--- SOURCE ---

Under all the circumstances we conclude that the trial court was correct in holding Exhibit D incapable of defamatory meaning as a matter of law. Therefore we uphold the grant of summary judgment on the defamation counts.
Baker's breach of contract argument is twofold. First, he contends that he had an enforceable right to renewal of his two-year contract based on oral assurances that he could expect more than two years of employment and on his claim that "the evaluation procedures themselves are geared toward the expectation of renewal." Secondly, Baker argues that the College breached an obligation, embodied in the Faculty Handbook, to evaluate him in good faith on the basis of his teaching record, professional growth and service to the College.

--- DATASET CONTENT ---

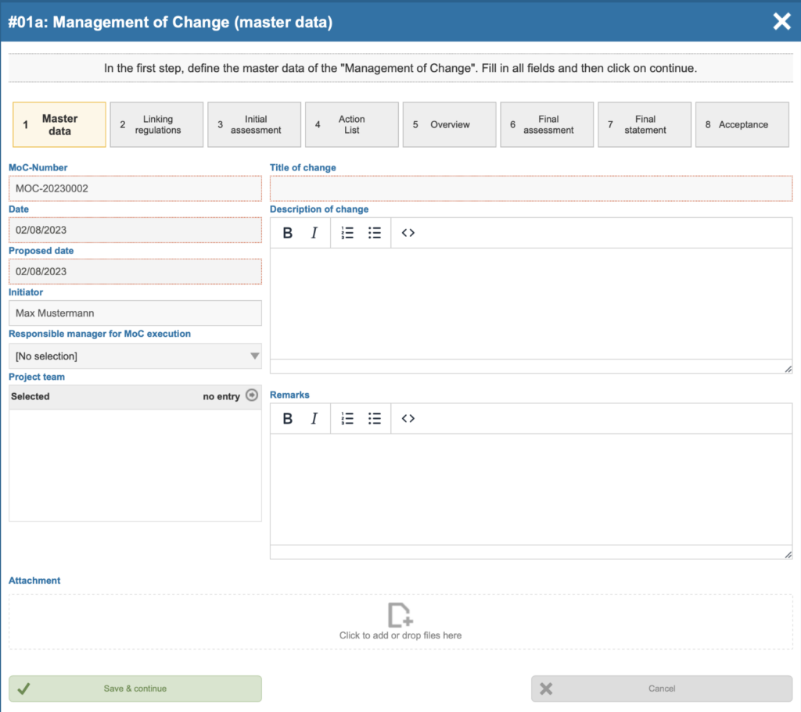Open Project team selection arrow icon
This screenshot has width=801, height=712.
click(252, 395)
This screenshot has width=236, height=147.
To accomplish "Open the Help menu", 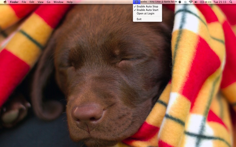I will click(x=69, y=2).
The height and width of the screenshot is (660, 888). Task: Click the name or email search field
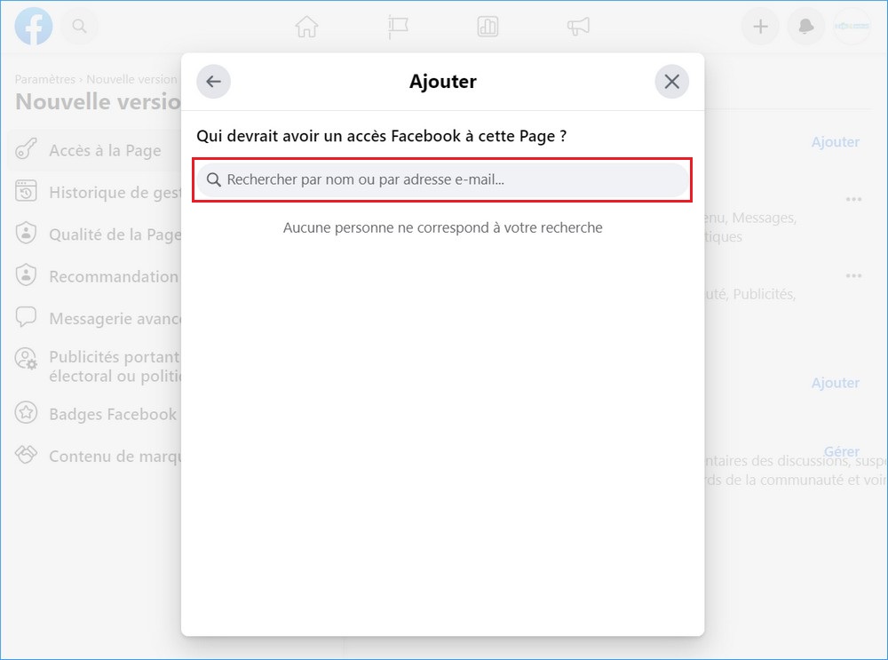tap(441, 180)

---

REQUIRED WORK: Copy the passage of the court opinion from "Under all the" to "the defamation counts.", word for word. Work from the text alone.

EXERCISE RESULT:
Under all the circumstances we conclude that the trial court was correct in holding Exhibit D incapable of defamatory meaning as a matter of law. Therefore we uphold the grant of summary judgment on the defamation counts.